轉錄組測序是利用高通量測序技術檢測一定條件下的細胞或組織RNA 表達信息的技術，已廣泛應用于多種領域，包括臨床診斷與治療、基礎研究、新藥物研發、疾病分子機制等。本研究通過轉錄組測序技術分析模型組和GPS 組的轉錄組數據，共獲得710 個差異表達基因，通過進一步篩選和體內驗證得到2 個有效基因，HGF、CCDC3 在模型組中低表達，經GPS干預后顯著上調，與測序結果一致。HGF是一種具有廣泛生物活性的因子，對多種組織器官和細胞具有調控作用。HGF 是目前已知的唯一與c-Met 具有高親和力的天然配體，與c-Met 受體結合后，激活下游信號通路如Ras/Raf/MEK/MAPK、JAK/STAT3、Wnt/β-catenin 和PI3K/AKT/NF-κB、mTOR 通路，從而調控細胞周期、生長和存活、EMT和血管生成、抗凋亡作用等多種生物學過程［10］。已有研究表明，HGF 可阻止纖維化的進展［11］。DONG等［12］報道，熊去氧膽酸通過激活ID1-WNT2/HGF 通路促進肝再生，從而減輕肝纖維化。BAO 等［13］報道，AAV9-HGF 與TGF-β/Smad 抑制劑協同作用通過抑制鐵死亡來減輕矽肺纖維化。CCDC3 是一種高度保守的蛋白質，在糖尿病腎病、脂質代謝、抗炎、動脈粥樣硬化和癌癥中發揮作用［14-15］。BARWINSKA 等［14］對人類腎切除術后腎組織標本和糖尿病腎病腎活檢標本中的腎間質進行激光顯微切割（LMD）和RNA 測序，發現CCDC3 在糖尿病腎病中表達下調，可能與其參與炎癥和免疫調節有關。CCDC3 還可以抑制血管內皮細胞中TNF-α/NF-κB誘導的促炎癥反應［16］。由此可見，HGF 和CCDC3均可通過多種途徑影響纖維化。GO 功能富集分析結果顯示，差異表達基因主要集中在細胞進程、生物調節、生物進程調控等方面；KEGG 通路富集分析發現，差異表達基因涉及Rap1 通路、Ras 通路、PI3K/AKT 通路、MAPK 通路等。
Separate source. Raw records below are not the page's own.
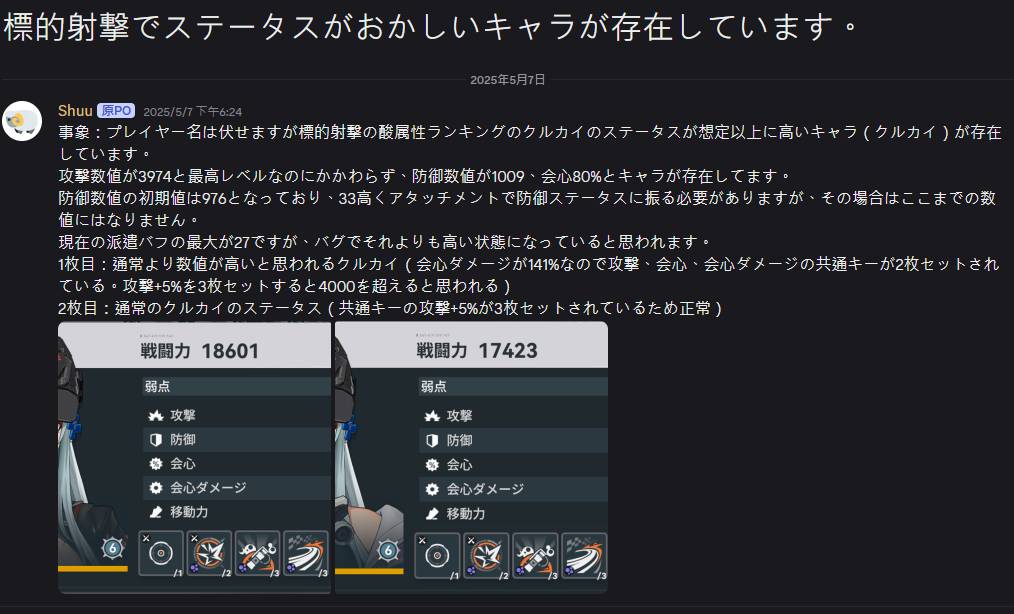The height and width of the screenshot is (614, 1014).
Task: Click the username Shuu
Action: tap(75, 111)
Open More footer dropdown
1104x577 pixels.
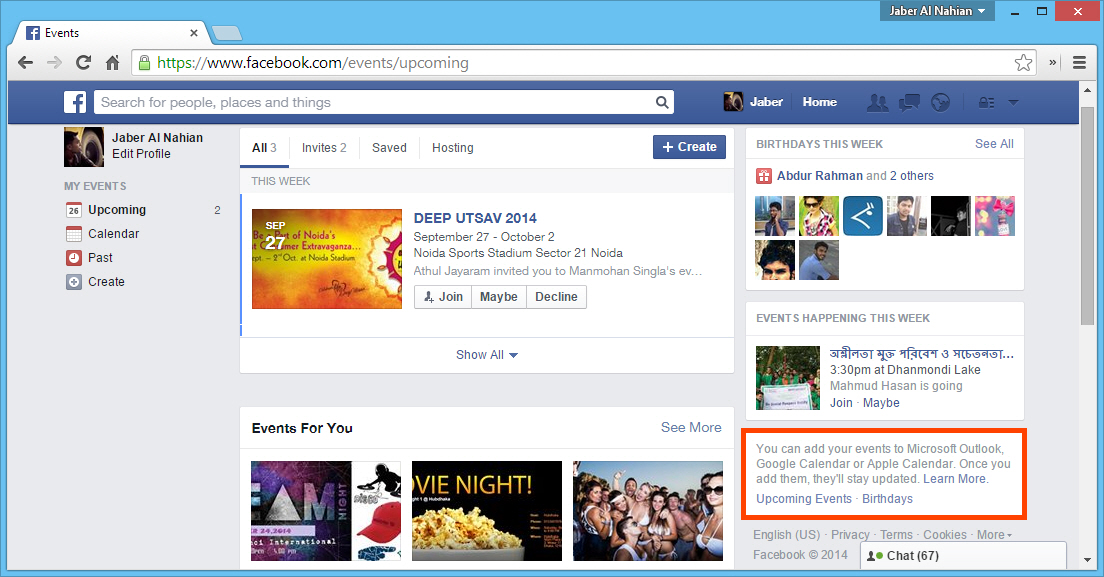point(994,535)
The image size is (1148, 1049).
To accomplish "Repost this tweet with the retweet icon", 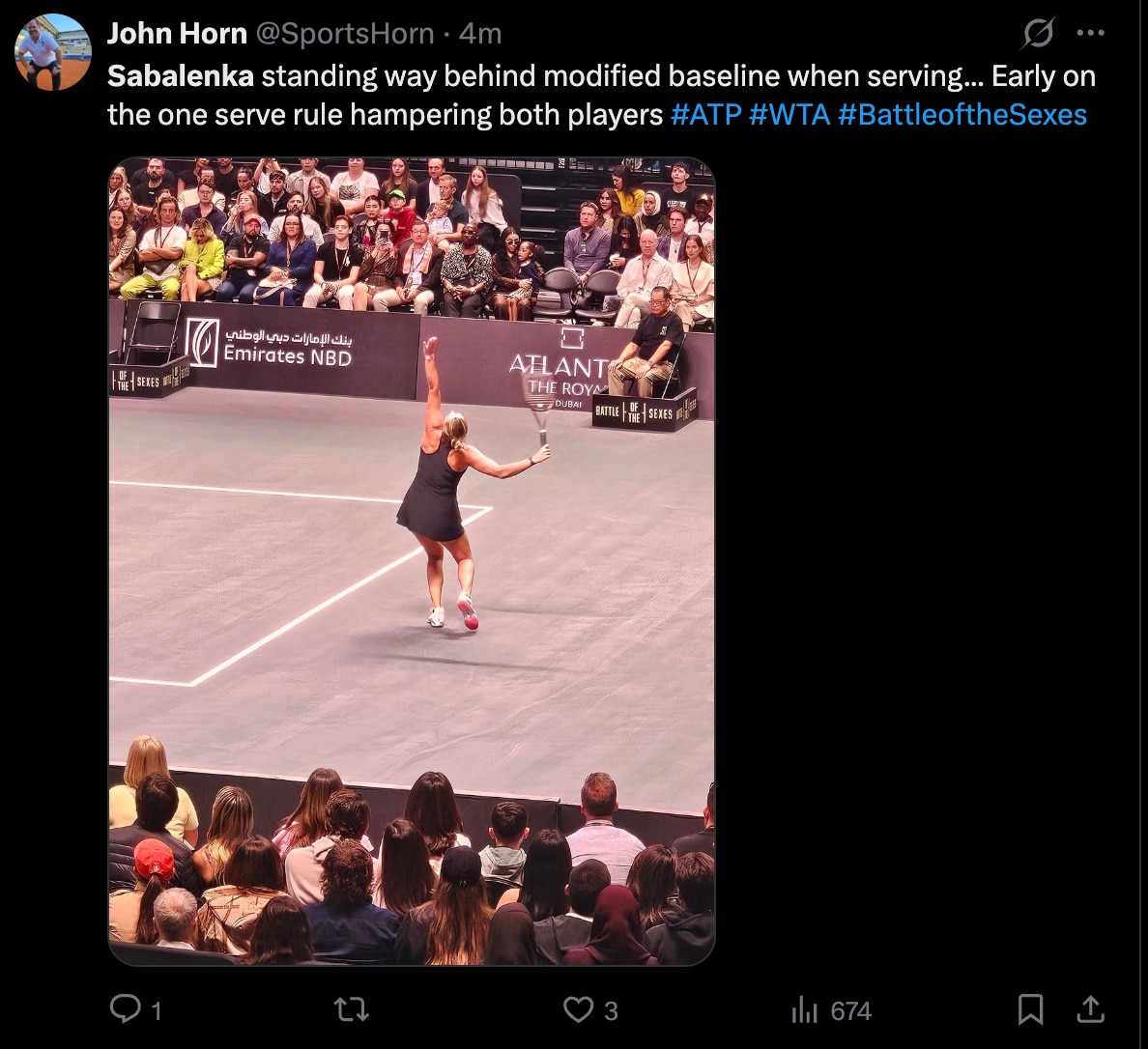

這些信號通路上富集的靶點較多，與炎癥、氧化應激相關，同時調控細胞生長、增殖等一系列活動，進而參與纖維化的發生發展，也是潛在的治療靶點。這表明GPS 能夠改善腎間質纖維化，減輕腎臟損傷，治療CKD，其機制可能是通過調節多種信號通路，多途徑、多靶點緩解腎纖維化。

綜上所述，GPS 能夠改善UUO 小鼠腎間質纖維化，其作用機制可能與上調HGF 及CCDC3 表達、Rap1 通路、Ras 通路、PI3K/AKT 通路等生物學途徑有關。后續我們將進一步通過體外實驗進行佐證，為臨床用藥提供理論依據。